- Directive -
Starting with the line that contains "Viewport: 773px width, 681px" and going on through the end of the entries below, express those lines as a Markdown table with the columns Row and Line. Skip blank lines and leave the pictures out.

- - - -

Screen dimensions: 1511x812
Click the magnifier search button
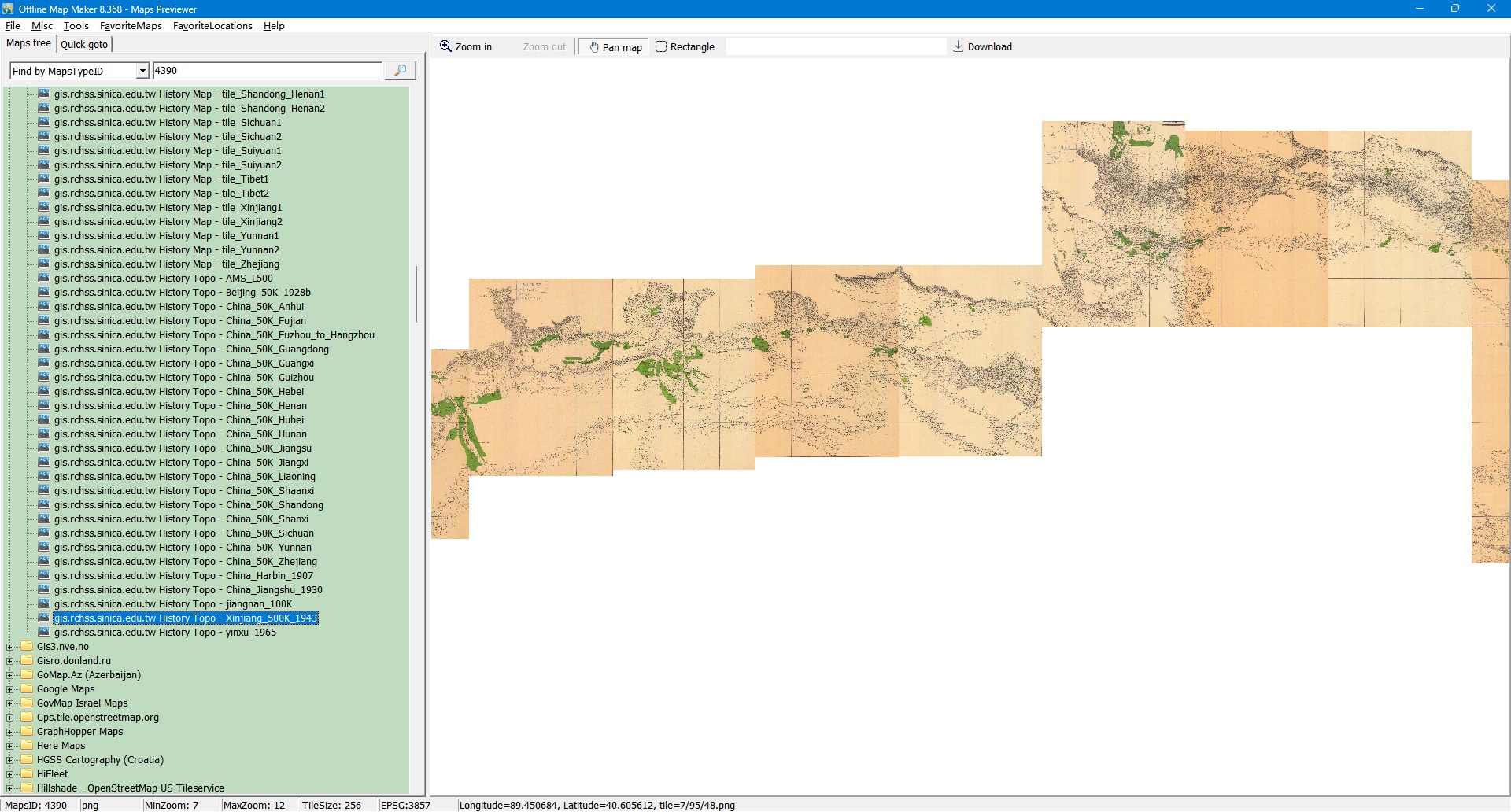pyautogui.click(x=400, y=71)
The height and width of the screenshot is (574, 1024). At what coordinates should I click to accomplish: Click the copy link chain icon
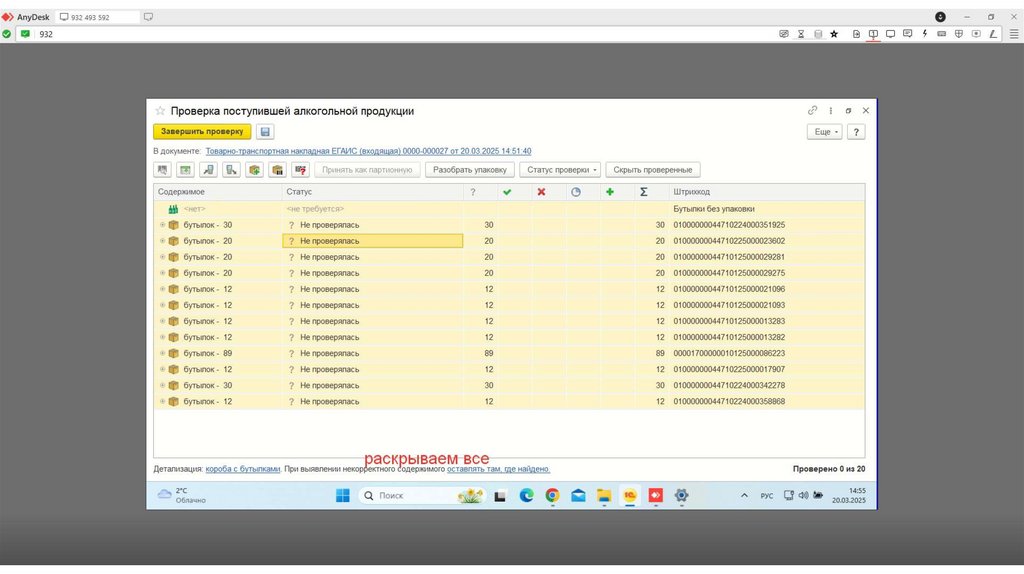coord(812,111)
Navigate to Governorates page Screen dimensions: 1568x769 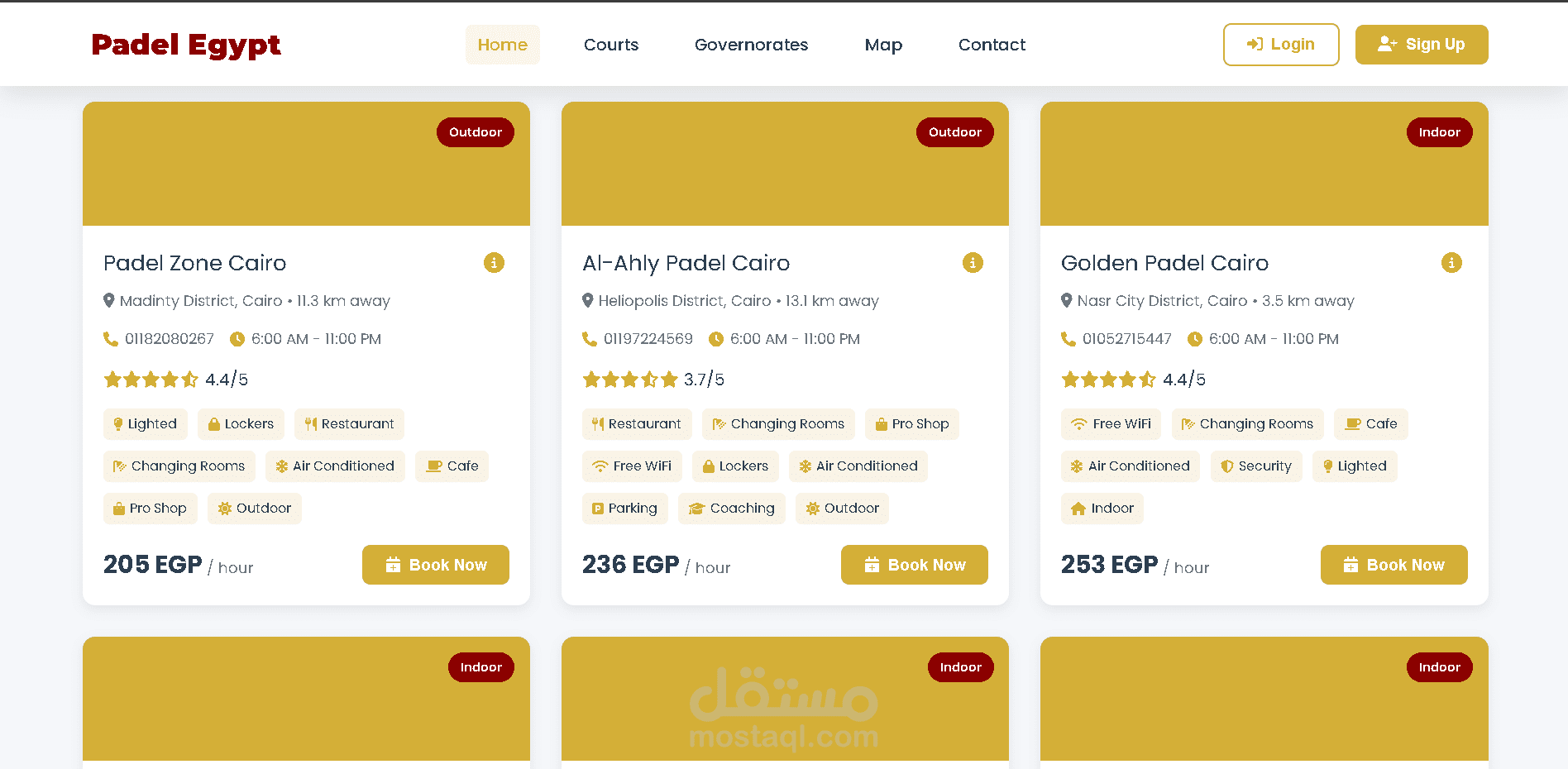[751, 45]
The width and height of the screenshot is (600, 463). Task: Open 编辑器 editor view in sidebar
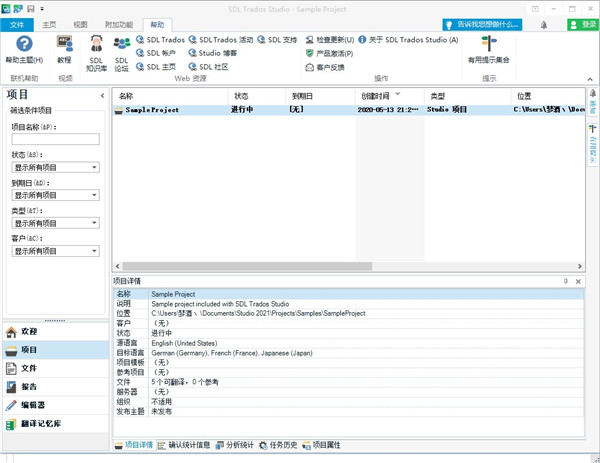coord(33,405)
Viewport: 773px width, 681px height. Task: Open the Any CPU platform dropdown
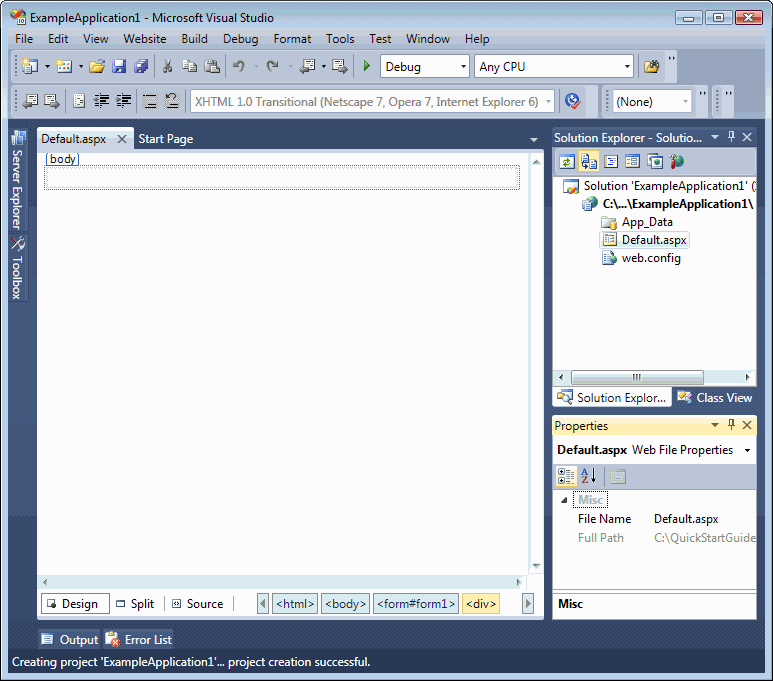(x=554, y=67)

- - - -

- Task solution -
| Row | Line |
|---|---|
| 1 | Viewport: 773px width, 681px height. Task: Open the Any CPU platform dropdown |
| 2 | (x=554, y=67) |